Saved entries
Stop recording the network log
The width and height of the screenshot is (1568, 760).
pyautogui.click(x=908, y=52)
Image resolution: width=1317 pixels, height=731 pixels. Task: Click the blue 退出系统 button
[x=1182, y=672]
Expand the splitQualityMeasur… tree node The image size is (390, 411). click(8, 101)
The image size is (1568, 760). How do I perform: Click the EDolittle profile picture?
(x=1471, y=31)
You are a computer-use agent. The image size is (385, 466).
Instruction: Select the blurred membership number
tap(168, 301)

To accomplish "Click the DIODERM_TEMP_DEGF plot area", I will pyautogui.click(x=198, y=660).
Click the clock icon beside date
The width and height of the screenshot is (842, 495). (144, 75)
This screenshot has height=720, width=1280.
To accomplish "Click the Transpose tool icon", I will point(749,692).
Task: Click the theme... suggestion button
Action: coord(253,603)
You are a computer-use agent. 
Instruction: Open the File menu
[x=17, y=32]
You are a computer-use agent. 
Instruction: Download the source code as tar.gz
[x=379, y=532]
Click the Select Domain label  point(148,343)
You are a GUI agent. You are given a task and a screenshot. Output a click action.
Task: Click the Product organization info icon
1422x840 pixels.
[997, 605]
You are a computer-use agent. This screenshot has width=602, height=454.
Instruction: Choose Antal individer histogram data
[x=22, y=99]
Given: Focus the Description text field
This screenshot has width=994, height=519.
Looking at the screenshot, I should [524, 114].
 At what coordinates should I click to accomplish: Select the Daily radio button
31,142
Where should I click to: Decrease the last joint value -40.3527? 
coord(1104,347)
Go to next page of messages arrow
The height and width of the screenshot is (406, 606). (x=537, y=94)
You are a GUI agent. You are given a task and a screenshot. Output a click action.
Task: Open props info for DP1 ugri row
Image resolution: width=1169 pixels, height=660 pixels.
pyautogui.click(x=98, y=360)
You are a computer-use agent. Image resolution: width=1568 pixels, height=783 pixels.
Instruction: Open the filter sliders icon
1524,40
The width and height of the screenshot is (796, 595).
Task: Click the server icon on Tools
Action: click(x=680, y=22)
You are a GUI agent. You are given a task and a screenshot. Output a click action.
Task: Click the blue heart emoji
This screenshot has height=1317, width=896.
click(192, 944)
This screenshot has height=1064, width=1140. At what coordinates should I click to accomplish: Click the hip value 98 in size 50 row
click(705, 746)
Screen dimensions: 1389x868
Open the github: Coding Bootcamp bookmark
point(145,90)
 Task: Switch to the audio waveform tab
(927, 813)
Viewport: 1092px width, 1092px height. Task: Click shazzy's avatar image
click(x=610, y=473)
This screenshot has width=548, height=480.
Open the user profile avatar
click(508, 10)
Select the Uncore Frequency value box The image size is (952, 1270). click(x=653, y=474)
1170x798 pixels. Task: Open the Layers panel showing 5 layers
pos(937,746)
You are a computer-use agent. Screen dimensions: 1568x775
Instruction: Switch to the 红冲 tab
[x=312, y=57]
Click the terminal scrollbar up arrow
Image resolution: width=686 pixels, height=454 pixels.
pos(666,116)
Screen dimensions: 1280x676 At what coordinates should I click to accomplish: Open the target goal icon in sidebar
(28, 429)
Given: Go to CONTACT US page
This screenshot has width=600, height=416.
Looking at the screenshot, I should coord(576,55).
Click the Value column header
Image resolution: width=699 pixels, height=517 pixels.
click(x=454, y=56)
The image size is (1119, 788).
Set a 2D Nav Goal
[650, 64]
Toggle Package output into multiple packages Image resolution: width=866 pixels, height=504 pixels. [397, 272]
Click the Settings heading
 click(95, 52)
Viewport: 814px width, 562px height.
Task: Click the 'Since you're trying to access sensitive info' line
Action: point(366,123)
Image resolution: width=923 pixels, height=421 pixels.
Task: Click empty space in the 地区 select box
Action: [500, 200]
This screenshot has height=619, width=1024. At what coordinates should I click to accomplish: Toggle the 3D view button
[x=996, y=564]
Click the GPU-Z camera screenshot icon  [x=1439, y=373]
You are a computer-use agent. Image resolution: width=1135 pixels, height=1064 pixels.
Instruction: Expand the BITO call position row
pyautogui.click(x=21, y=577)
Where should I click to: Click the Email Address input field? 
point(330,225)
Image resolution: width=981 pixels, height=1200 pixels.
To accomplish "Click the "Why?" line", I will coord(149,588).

Short task. Repeat every line of the listing above word for word.

Solution for this task.
Stop recording the network log
The width and height of the screenshot is (1568, 760).
pyautogui.click(x=908, y=52)
Image resolution: width=1317 pixels, height=731 pixels. Task: Click the blue 退出系统 button
[x=1182, y=672]
Expand the splitQualityMeasur… tree node The image size is (390, 411). click(8, 101)
The image size is (1568, 760). How do I perform: Click the EDolittle profile picture?
(x=1471, y=31)
You are a computer-use agent. The image size is (385, 466).
Instruction: Select the blurred membership number
tap(168, 301)

To accomplish "Click the DIODERM_TEMP_DEGF plot area", I will pyautogui.click(x=198, y=660).
Click the clock icon beside date
The width and height of the screenshot is (842, 495). (144, 75)
This screenshot has height=720, width=1280.
To accomplish "Click the Transpose tool icon", I will point(749,692).
Task: Click the theme... suggestion button
Action: coord(253,603)
You are a computer-use agent. 
Instruction: Open the File menu
[x=17, y=32]
You are a computer-use agent. 
Instruction: Download the source code as tar.gz
[x=379, y=532]
Click the Select Domain label  point(148,343)
You are a GUI agent. You are given a task and a screenshot. Output a click action.
Task: Click the Product organization info icon
1422x840 pixels.
[997, 605]
You are a computer-use agent. This screenshot has width=602, height=454.
Instruction: Choose Antal individer histogram data
[x=22, y=99]
Given: Focus the Description text field
This screenshot has width=994, height=519.
Looking at the screenshot, I should [524, 114].
 At what coordinates should I click to accomplish: Select the Daily radio button
31,142
Where should I click to: Decrease the last joint value -40.3527? 
coord(1104,347)
Go to next page of messages arrow
The height and width of the screenshot is (406, 606). (x=537, y=94)
You are a GUI agent. You are given a task and a screenshot. Output a click action.
Task: Open props info for DP1 ugri row
Image resolution: width=1169 pixels, height=660 pixels.
pyautogui.click(x=98, y=360)
You are a computer-use agent. Image resolution: width=1568 pixels, height=783 pixels.
Instruction: Open the filter sliders icon
1524,40
The width and height of the screenshot is (796, 595).
Task: Click the server icon on Tools
Action: click(x=680, y=22)
You are a GUI agent. You are given a task and a screenshot. Output a click action.
Task: Click the blue heart emoji
This screenshot has height=1317, width=896.
click(192, 944)
This screenshot has height=1064, width=1140. At what coordinates should I click to accomplish: Click the hip value 98 in size 50 row
click(705, 746)
Screen dimensions: 1389x868
Open the github: Coding Bootcamp bookmark
point(145,90)
 Task: Switch to the audio waveform tab
(927, 813)
Viewport: 1092px width, 1092px height. Task: Click shazzy's avatar image
click(x=610, y=473)
This screenshot has width=548, height=480.
Open the user profile avatar
click(508, 10)
Select the Uncore Frequency value box The image size is (952, 1270). click(x=653, y=474)
1170x798 pixels. Task: Open the Layers panel showing 5 layers
pos(937,746)
You are a computer-use agent. Screen dimensions: 1568x775
Instruction: Switch to the 红冲 tab
[x=312, y=57]
Click the terminal scrollbar up arrow
Image resolution: width=686 pixels, height=454 pixels.
pos(666,116)
Screen dimensions: 1280x676 At what coordinates should I click to accomplish: Open the target goal icon in sidebar
(28, 429)
Given: Go to CONTACT US page
This screenshot has width=600, height=416.
Looking at the screenshot, I should coord(576,55).
Click the Value column header
Image resolution: width=699 pixels, height=517 pixels.
click(x=454, y=56)
The image size is (1119, 788).
Set a 2D Nav Goal
[650, 64]
Toggle Package output into multiple packages Image resolution: width=866 pixels, height=504 pixels. [397, 272]
Click the Settings heading
 click(95, 52)
Viewport: 814px width, 562px height.
Task: Click the 'Since you're trying to access sensitive info' line
Action: point(366,123)
Image resolution: width=923 pixels, height=421 pixels.
Task: Click empty space in the 地区 select box
Action: [500, 200]
This screenshot has height=619, width=1024. At what coordinates should I click to accomplish: Toggle the 3D view button
[x=996, y=564]
Click the GPU-Z camera screenshot icon  [x=1439, y=373]
You are a computer-use agent. Image resolution: width=1135 pixels, height=1064 pixels.
Instruction: Expand the BITO call position row
pyautogui.click(x=21, y=577)
Where should I click to: Click the Email Address input field? 
point(330,225)
Image resolution: width=981 pixels, height=1200 pixels.
To accomplish "Click the "Why?" line", I will coord(149,588).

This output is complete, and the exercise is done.